WORK REQUIRED: Begin at the line that holds "Task: Click the empty" and retype every line through the end of the material, both included. Leave out the pictures.

SUPPLIED ENTRIES: Begin

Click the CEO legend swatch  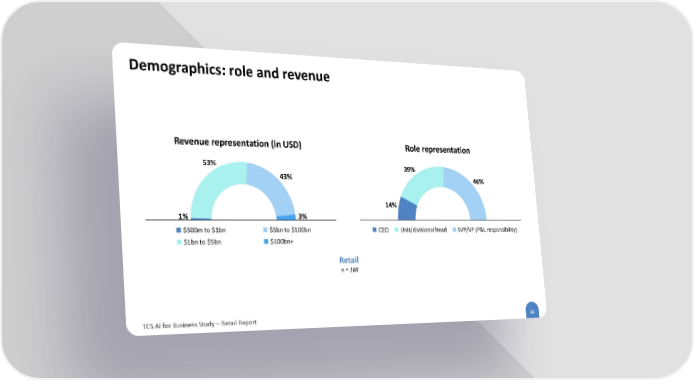pos(374,230)
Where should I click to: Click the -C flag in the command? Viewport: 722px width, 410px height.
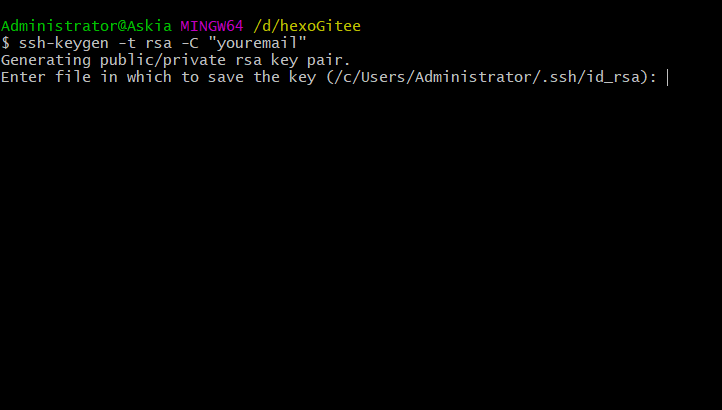190,43
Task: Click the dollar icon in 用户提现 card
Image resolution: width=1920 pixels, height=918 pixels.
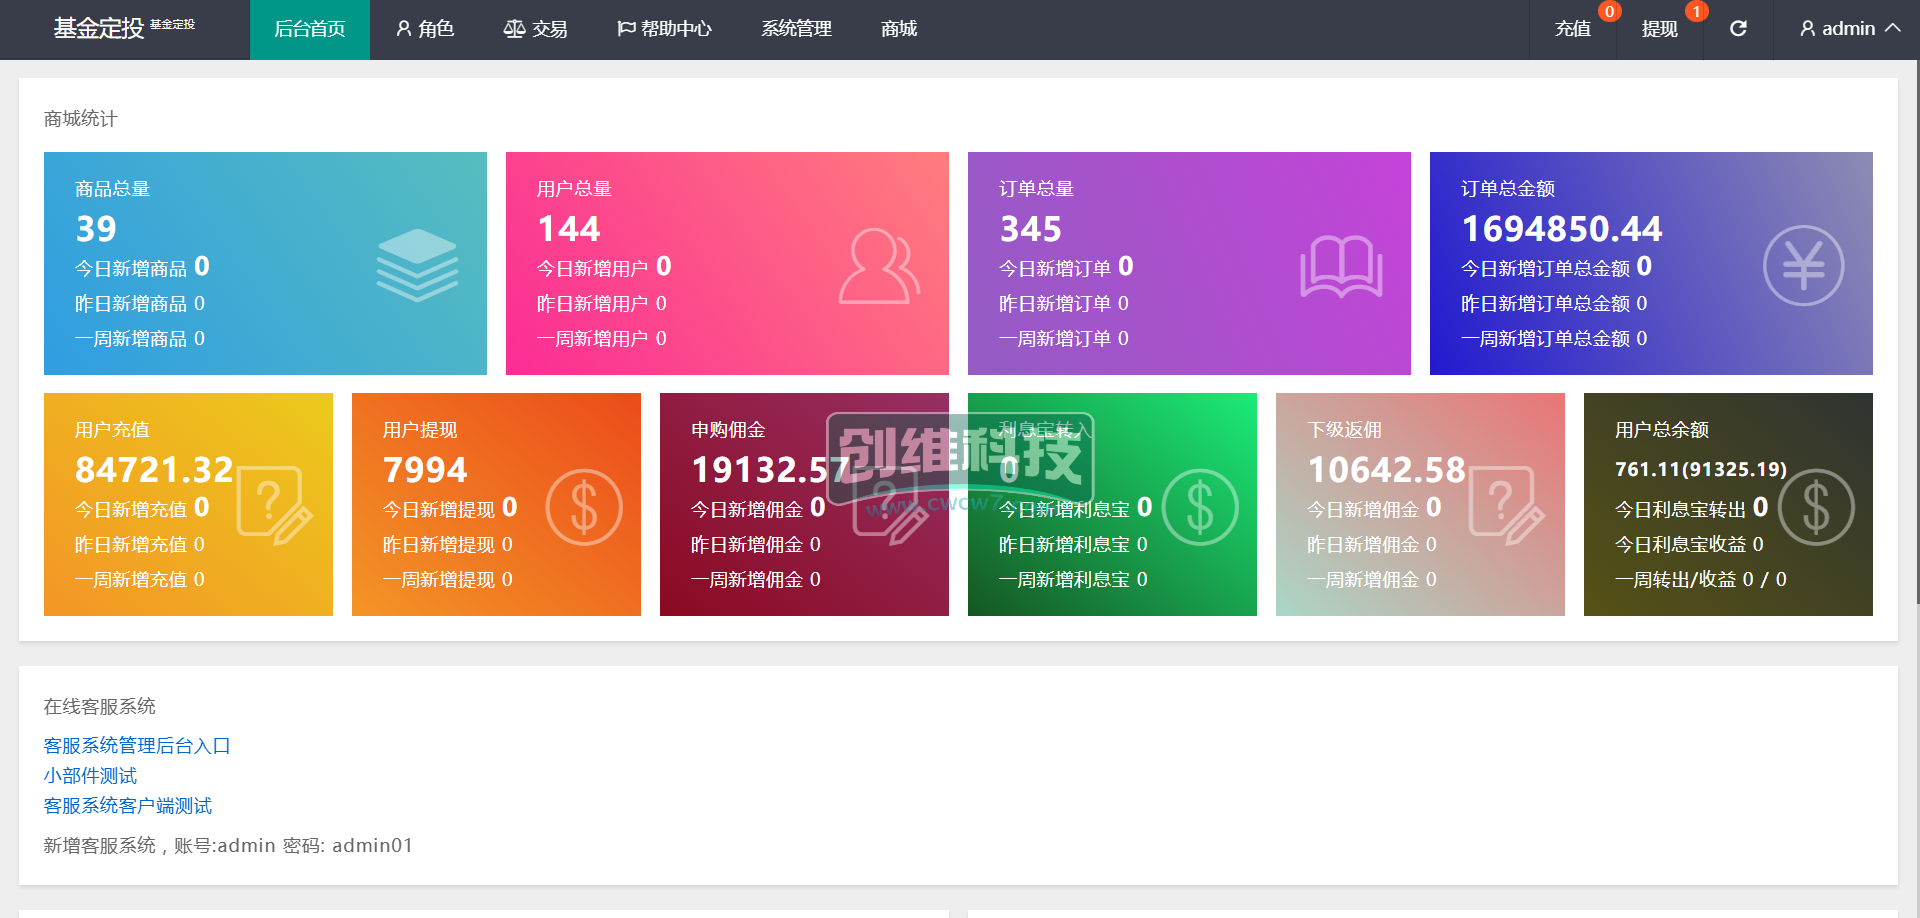Action: tap(584, 507)
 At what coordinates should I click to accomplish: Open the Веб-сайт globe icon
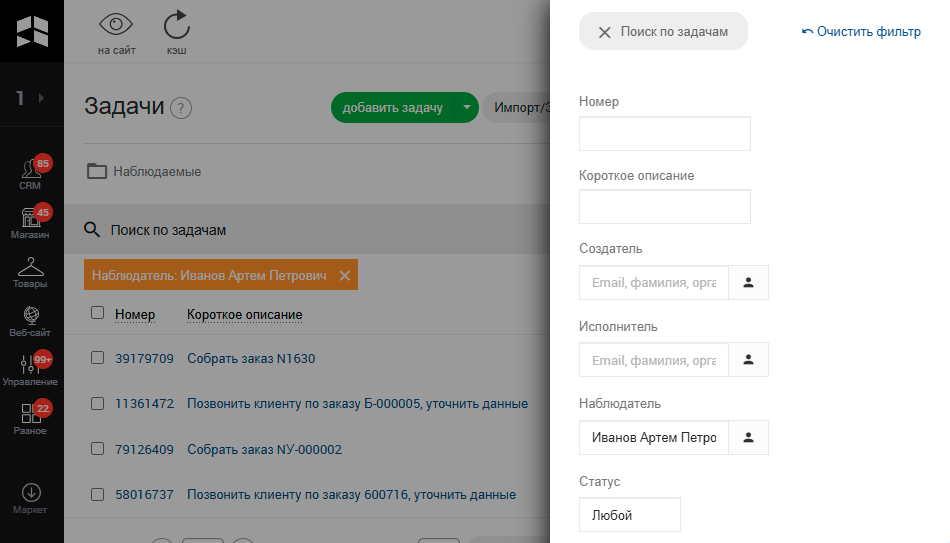tap(30, 319)
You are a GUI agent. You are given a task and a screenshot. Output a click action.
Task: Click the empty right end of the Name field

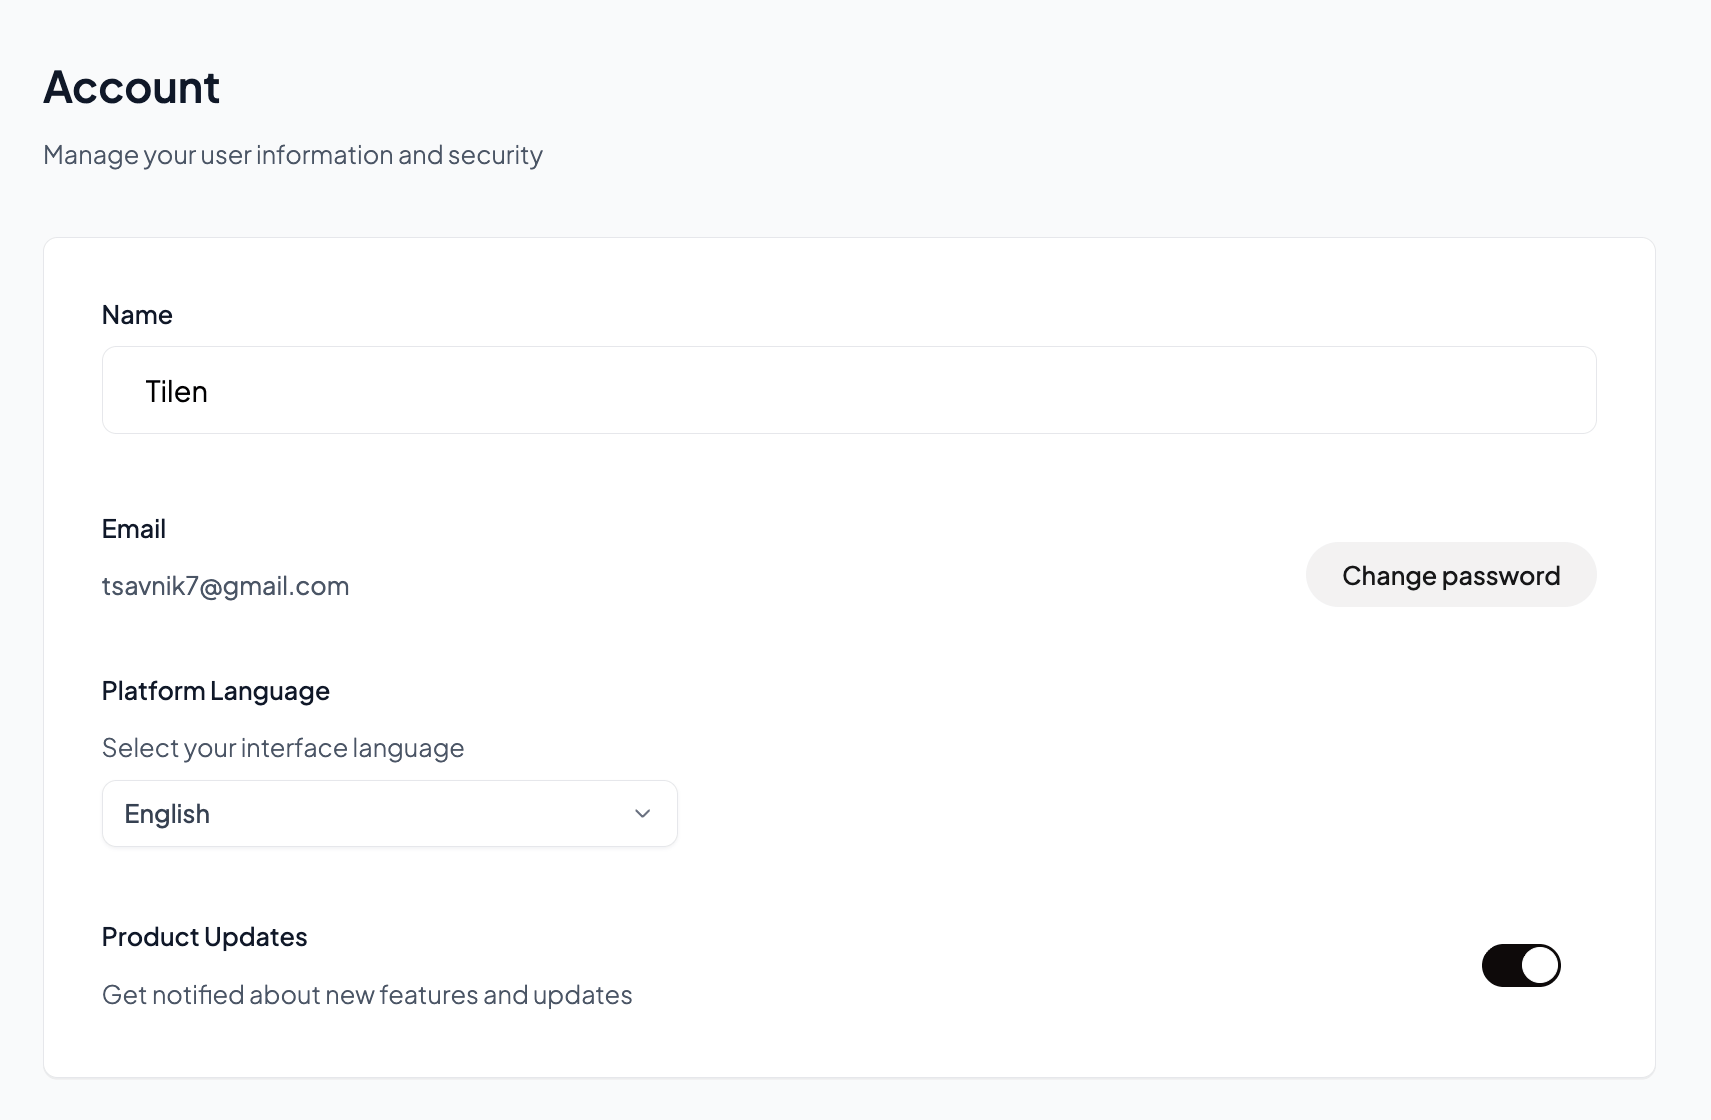pos(1500,390)
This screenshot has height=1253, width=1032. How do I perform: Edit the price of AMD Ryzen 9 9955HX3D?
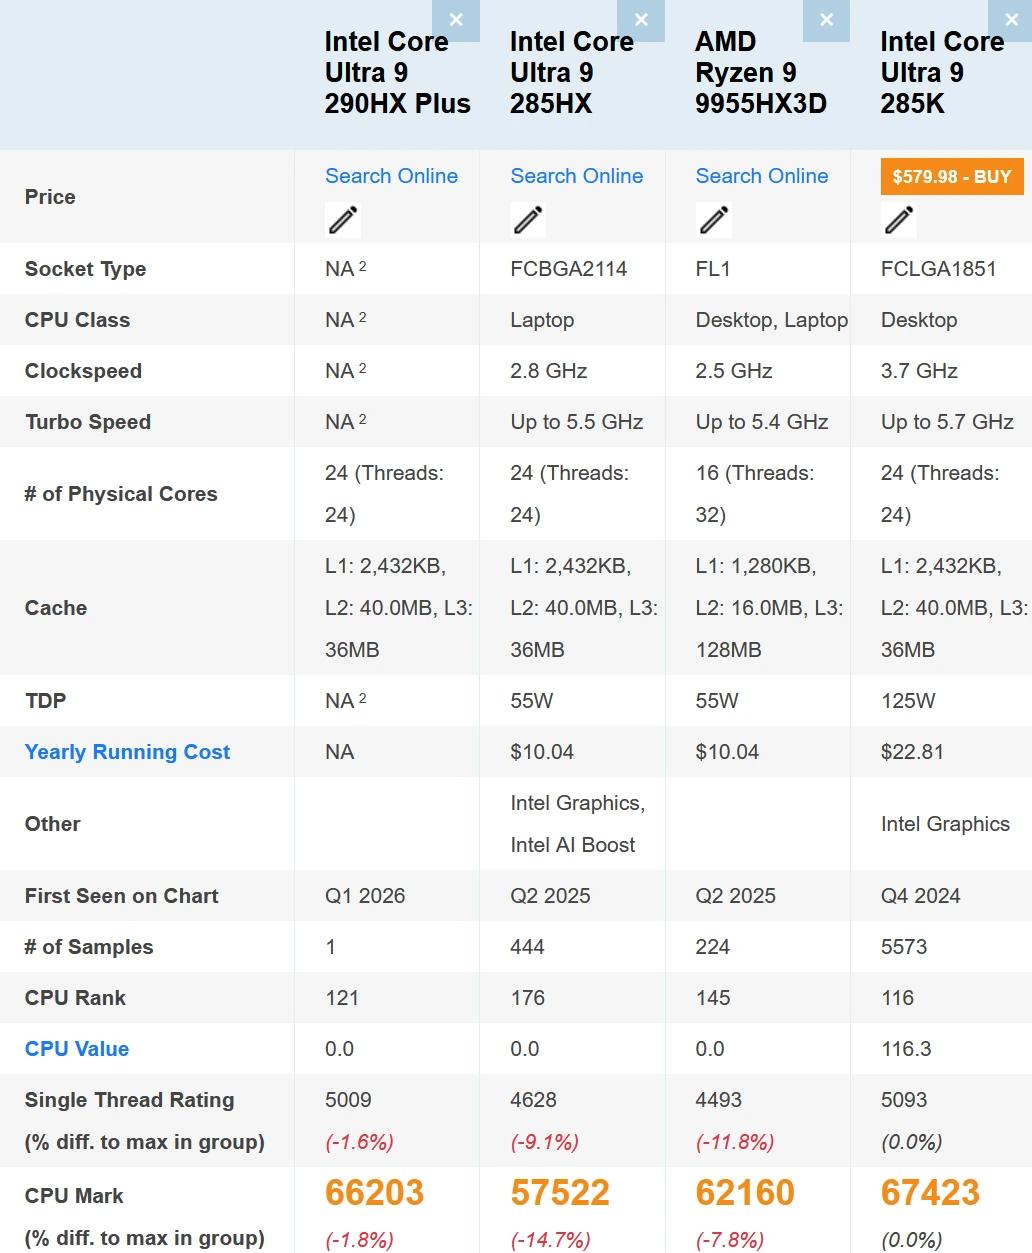pos(714,219)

SUPPLIED ENTRIES: End

ANSWER FOR THE TASK:
Task: Click the empty right end of the Name field

pos(1500,390)
This screenshot has height=1253, width=1032. How do I perform: Edit the price of AMD Ryzen 9 9955HX3D?
pos(714,219)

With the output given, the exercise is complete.